Ritter is also an author — hence the paragraph analogy — having published Bright’s Passage. He’s reportedly at work on a follow up novel. But even with his interests in prose and — more recently — painting, songwriting remains Ritter’s primary passion. “There’s so much less that’s said and so much more for the listener to fill in,” he says of the craft. “In terms of story songs, there’s only so much you can say.”
He compares it to harmony vocals, which, he says, he’s often in favor of leaving off a record. The reason may be surprising: “I like to make up [harmony vocals] when I’m in the car listening to people’s stuff. That’s where it’s at. If you fill it all in, it’s not as much fun to sing to.”
He adds, “I feel the say way with details in songs. Too may details weigh it down.”
One detail that does weigh heavily on the effervescent artist: How to respond to the passing of House Bill 2 in North Carolina. Ritter says he gave it a lot of thought. To cancel his performances in the state, he decided, would be to punish his N.C. fans. By playing, “I could donate money to the effort [to repeal the bill],” he says.

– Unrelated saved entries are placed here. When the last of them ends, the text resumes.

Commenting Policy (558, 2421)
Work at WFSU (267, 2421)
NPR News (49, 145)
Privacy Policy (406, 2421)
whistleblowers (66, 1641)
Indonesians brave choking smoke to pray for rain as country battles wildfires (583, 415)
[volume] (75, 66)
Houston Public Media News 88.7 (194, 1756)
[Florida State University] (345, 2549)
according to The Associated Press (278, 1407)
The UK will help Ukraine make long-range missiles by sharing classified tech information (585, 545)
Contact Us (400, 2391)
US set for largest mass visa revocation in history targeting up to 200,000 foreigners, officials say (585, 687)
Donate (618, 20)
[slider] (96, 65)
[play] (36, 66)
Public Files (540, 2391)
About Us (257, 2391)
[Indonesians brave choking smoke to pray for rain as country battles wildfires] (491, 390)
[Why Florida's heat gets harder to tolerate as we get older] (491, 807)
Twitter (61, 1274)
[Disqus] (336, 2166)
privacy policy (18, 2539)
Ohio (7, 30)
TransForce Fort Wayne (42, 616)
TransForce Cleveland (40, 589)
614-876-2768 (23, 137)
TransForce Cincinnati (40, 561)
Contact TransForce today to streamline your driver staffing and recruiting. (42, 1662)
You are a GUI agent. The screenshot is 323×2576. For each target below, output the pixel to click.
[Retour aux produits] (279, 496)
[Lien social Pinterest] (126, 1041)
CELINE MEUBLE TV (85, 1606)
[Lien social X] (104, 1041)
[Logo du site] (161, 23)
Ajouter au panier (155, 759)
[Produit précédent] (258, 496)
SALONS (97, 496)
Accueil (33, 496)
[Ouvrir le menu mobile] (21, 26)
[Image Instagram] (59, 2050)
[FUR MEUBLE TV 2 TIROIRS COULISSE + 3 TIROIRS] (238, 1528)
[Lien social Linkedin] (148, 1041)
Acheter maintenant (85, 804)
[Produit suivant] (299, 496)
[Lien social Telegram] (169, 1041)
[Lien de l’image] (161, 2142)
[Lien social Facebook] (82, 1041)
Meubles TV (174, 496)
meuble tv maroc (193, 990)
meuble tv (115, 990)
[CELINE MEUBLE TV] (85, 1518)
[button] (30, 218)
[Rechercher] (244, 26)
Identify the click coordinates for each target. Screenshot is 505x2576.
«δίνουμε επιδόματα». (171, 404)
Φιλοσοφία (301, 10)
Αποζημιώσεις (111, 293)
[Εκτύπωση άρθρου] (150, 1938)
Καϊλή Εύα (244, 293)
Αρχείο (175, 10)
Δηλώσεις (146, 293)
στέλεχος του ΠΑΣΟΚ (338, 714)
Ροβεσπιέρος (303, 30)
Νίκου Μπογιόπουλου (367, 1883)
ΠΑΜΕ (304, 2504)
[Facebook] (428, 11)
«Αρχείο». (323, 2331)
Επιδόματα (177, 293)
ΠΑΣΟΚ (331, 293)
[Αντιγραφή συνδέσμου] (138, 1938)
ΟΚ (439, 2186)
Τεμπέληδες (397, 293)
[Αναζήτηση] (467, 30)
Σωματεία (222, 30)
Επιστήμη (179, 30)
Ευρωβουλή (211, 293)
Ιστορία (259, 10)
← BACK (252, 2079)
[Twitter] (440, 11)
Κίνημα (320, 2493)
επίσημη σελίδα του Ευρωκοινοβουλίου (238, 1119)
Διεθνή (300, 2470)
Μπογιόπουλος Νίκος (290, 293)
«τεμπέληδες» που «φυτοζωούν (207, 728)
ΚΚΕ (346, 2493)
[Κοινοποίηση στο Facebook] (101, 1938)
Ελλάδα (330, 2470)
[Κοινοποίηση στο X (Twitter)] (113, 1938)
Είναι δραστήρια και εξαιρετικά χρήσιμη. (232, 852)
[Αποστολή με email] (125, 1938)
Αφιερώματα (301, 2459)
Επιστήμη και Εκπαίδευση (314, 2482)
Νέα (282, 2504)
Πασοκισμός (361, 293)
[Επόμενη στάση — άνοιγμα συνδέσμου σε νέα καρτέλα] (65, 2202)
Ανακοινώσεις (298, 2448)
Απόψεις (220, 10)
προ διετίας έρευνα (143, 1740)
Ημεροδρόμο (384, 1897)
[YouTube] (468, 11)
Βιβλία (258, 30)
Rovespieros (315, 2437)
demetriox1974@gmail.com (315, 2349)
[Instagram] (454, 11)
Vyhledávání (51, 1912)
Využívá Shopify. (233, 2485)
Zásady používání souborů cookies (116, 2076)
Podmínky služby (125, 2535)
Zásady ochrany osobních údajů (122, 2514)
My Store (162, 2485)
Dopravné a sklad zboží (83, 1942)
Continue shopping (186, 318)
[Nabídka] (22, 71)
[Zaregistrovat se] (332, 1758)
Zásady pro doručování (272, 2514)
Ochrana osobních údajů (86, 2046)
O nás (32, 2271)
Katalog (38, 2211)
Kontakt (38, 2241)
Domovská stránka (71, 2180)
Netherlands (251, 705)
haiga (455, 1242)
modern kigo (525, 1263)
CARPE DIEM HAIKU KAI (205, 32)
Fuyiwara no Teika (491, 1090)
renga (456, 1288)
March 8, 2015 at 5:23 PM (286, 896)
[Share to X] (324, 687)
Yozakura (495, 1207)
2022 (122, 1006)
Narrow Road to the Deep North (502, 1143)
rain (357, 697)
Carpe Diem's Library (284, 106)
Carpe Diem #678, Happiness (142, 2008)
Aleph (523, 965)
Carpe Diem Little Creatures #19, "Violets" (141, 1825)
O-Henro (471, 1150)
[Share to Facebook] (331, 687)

Either was a tough choice and, while Ritter respects artists like Bruce Springsteen (who called off his dates in response to the bill) and Brandi Carlile (who plans to use her N.C. concerts to show support for the LGBT community and “make a joyful noise in the face of this insult of a law”). Ultimately, Ritter says, neither stand “changes the fact that it’s a hateful and unkind law.”
But Ritter’s performance is likely to do more good than he realizes. His songs are full of hope and inspiration. “When the oracle spoke to me she was like a roadside song,” he sings in “Homecoming” — the video for which is a collage of hometown photos submitted by his fans from around the world. “Do unto others as you would have them do / Even if in turn they do you wrong.”